Oscar Boris Velder Oscar Boris Velder
2101
BLOG

JULIUSZ PAETZ - WINNY oddzielił pokutę od grzechu

Oscar Boris Velder Oscar Boris Velder Rozmaitości Obserwuj notkę 5

W dniach 13 i 14 marca odbyły się plenarne obrady Episkopatu Polski, które były poświęcone przestępstwom seksualnym księży. Wynikiem tego spotkania i prowadzonych debat było przyjęcie przez Episkopat dokumentu - deklaracji ws. postępowania wobec księży podejrzanych o przestępstwa seksualne, w tym pedofilię. Jednym z głównych założeń wspomnianego dokumentu, którego treść jest niejawna, jest brak tolerancji dla wspomnianych przestępstw. Zacznie on obowiązywać po zatwierdzeniu przez Watykan. W obradach, oprócz  stałych członków Episkopatu, wzięło udział (jako obserwatorzy) pięciu biskupów - seniorów, a wśród nich były metropolita poznański, arcybiskup Juliusz Paetz.
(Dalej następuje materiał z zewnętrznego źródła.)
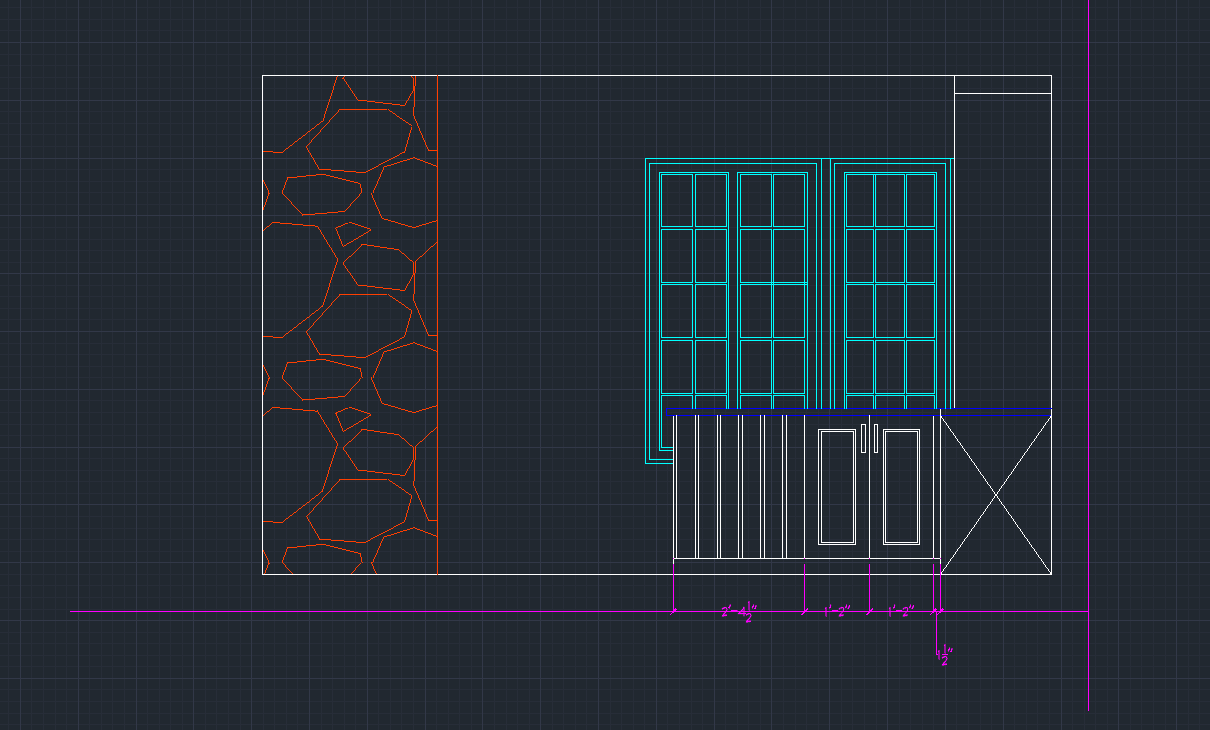
Task: Click the right cabinet door panel
Action: pos(901,486)
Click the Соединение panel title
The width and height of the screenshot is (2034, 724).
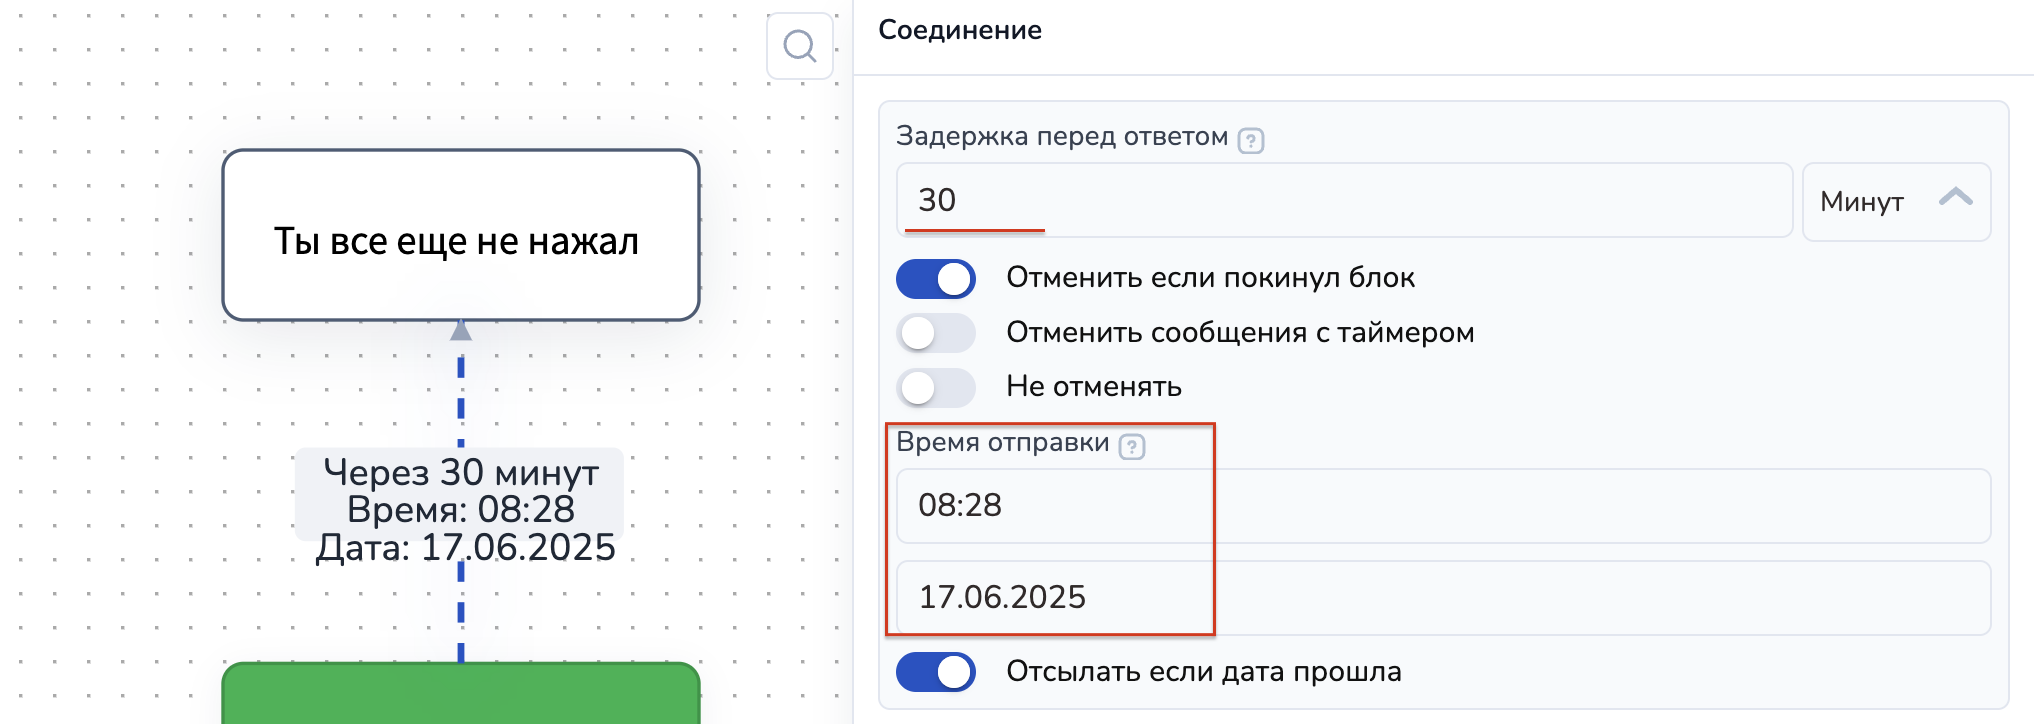(x=959, y=31)
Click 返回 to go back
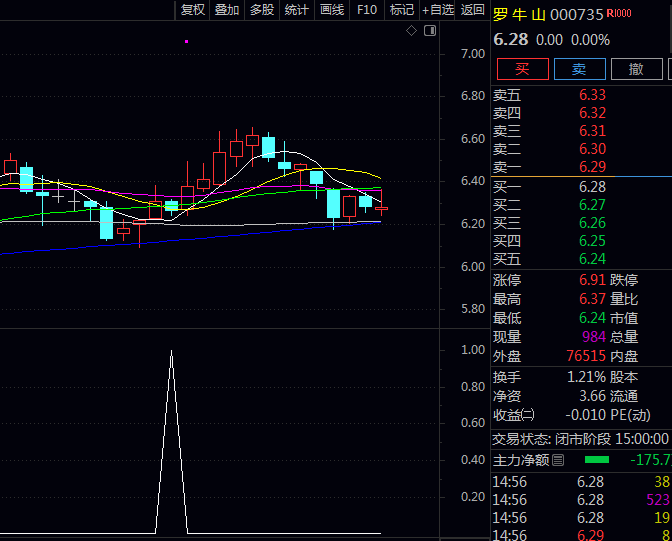 point(473,10)
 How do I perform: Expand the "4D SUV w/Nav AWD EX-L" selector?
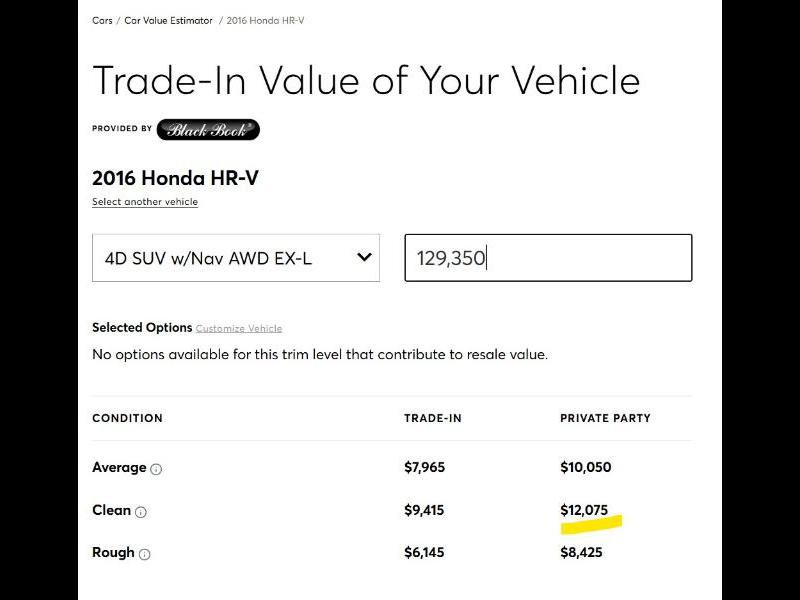click(236, 258)
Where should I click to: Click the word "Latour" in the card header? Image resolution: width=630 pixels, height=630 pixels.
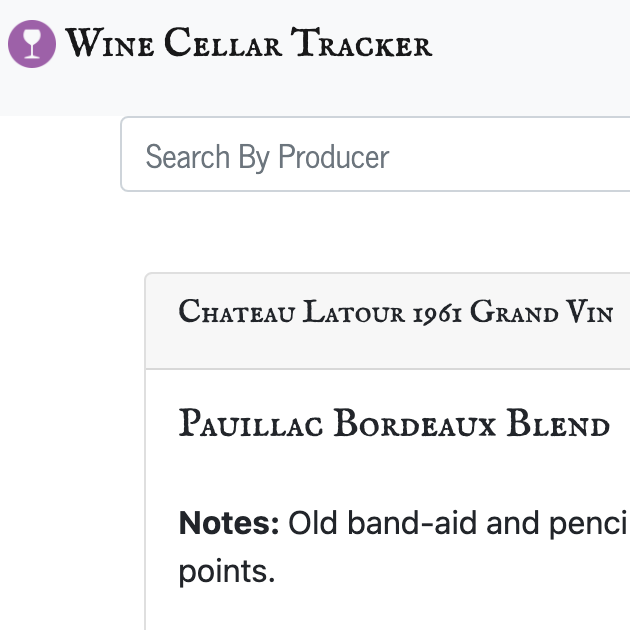(x=354, y=311)
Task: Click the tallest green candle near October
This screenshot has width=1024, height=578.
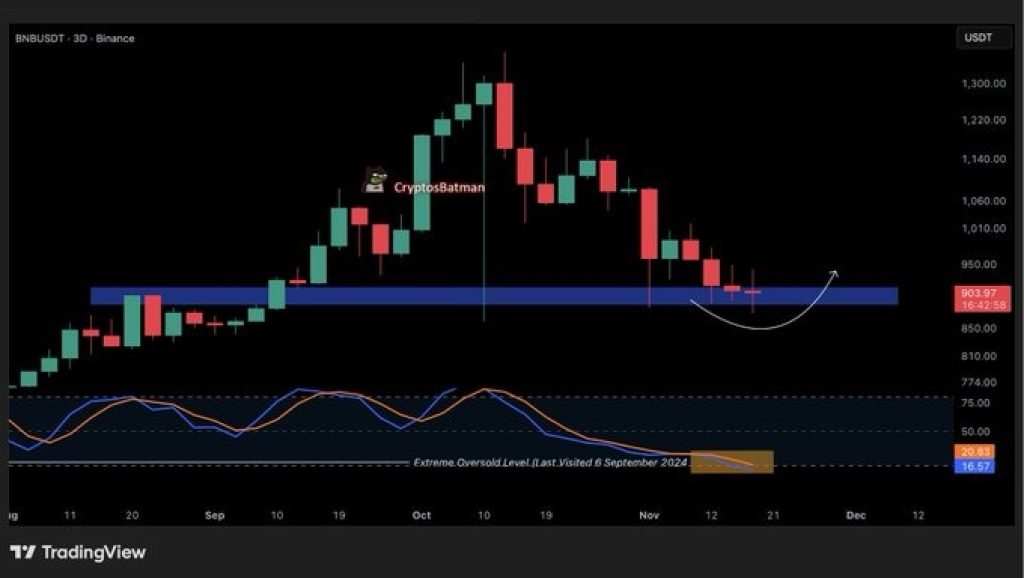Action: [422, 182]
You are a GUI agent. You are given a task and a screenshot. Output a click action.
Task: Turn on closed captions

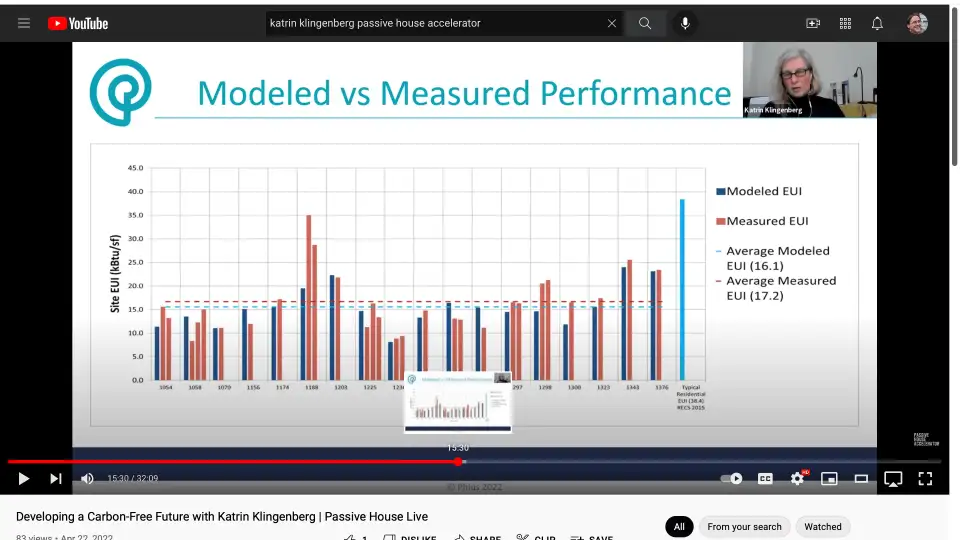click(765, 479)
Niedawno, a dokładnie 28 marca, minęło dziesięć lat od kiedy Juliusz Paetz złożył rezygnację z pełnionej funkcji, a Watykan przyjął ją w Wielki Czwartek - dzień ustanowienia kapłaństwa i święta księży. Powodem odejścia metropolity było ujawnienie przez "Rzeczpospolitą" i "GW" w lutym 2002 roku faktu molestowania seksualnego poznańskich kleryków. Dzienniki opisują niepohamowane zachowania metropolity wobec młodych mężczyzn, którzy jako klerycy winni mu byli ślepe posłuszeństwo. Jeśli kleryk "wpadł mu w oko", robił wszystko, żeby spotkać się z nim w cztery oczy. Potem było obejmowanie, pocałunek (baccione,  po włosku buziaczek - jak mówił), a jeśli nie było stanowczego protestu, to ręce arcybiskupa zaczynały dotykać pośladków i genitaliów. Jeśli natomiast napotykał na opór, lub zdecydowany protest, to mówił: lingua del corpo (mowa ciała), często dodając: nasz Pan jest miłosierny. Oprócz obiecywania klerykom ułatwień w zrobieniu kościelnej kariery w Polsce lub w Watykanie, wręczał im w prezencie czerwone stringi z napisem Roma, mówiąc, że napis należy czytać od tyłu. Pytał: czy umiesz tak czytać?.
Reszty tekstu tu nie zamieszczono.